Российские ученые применили машинное обучение, чтобы оптимизировать параметры катализаторов для производства чистого водорода.
Об этом ТАСС сообщили в Центре компетенций НТИ "Водород как основа низкоуглеродной экономики", который работает в Институте катализа СО РАН в Новосибирске.
"Математическую модель с использованием ИИ составляли для определения и прогноза активности материалов в реакции фотокаталитического выделения водорода. В процессе обработки данных учитывали условия синтеза, а также фазовый состав, площадь поверхности и каталитическую активность образцов", — сообщили в пресс-службе.

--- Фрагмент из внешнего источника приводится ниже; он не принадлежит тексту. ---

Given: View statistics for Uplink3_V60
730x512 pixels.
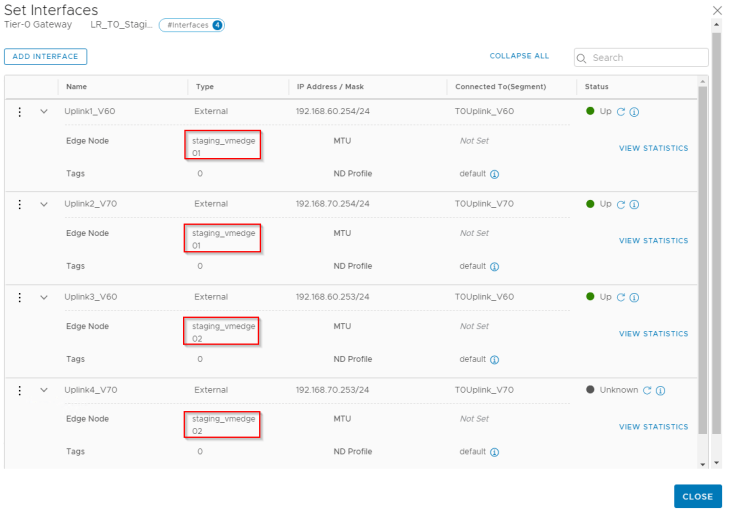Looking at the screenshot, I should click(x=653, y=334).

Исследованием совместно занимались ученые центра компетенций НТИ и университета ИТМО. Для выделения водорода ученые добавляли в реакцию графитоподобный нитрит углерода. Как пояснила научный сотрудник НОЦ инфохимии вуза Вероника Юрова, модель на основе ИИ, которую разработали ученые, помогает сократить время на этапе синтеза, предлагая наиболее оптимальные параметры с наибольшим выходом водорода.

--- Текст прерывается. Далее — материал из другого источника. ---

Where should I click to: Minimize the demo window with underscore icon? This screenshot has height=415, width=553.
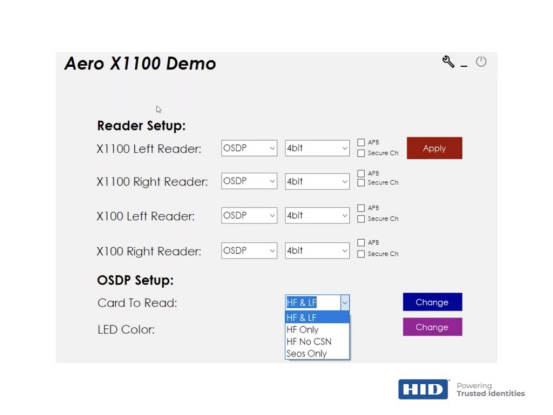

"Благодаря использованию алгоритмов машинного обучения и анализа данных она сама может предсказывать, какие условия синтеза приведут к наилучшим результатам. Это минимизирует количество экспериментов и сокращает время на поиск эффективных методик. Также использование модели улучшает точность получаемых данных — она основывается на ранее собранных данных и научных принципах, что позволяет избежать случайных ошибок и повысить воспроизводимость результатов", — приводит пресс-служба слова сотрудницы НОЦ.
В результате ученые создали базу данных на основе проведенных экспериментов и веб-интерфейс. Он находится в открытом доступе и его можно расширять, добавляя новые данные для модели, что позволит поддерживать постоянно актуальную базу данных. Работа была выполнена при поддержке грантов Российского научного фонда (РНФ).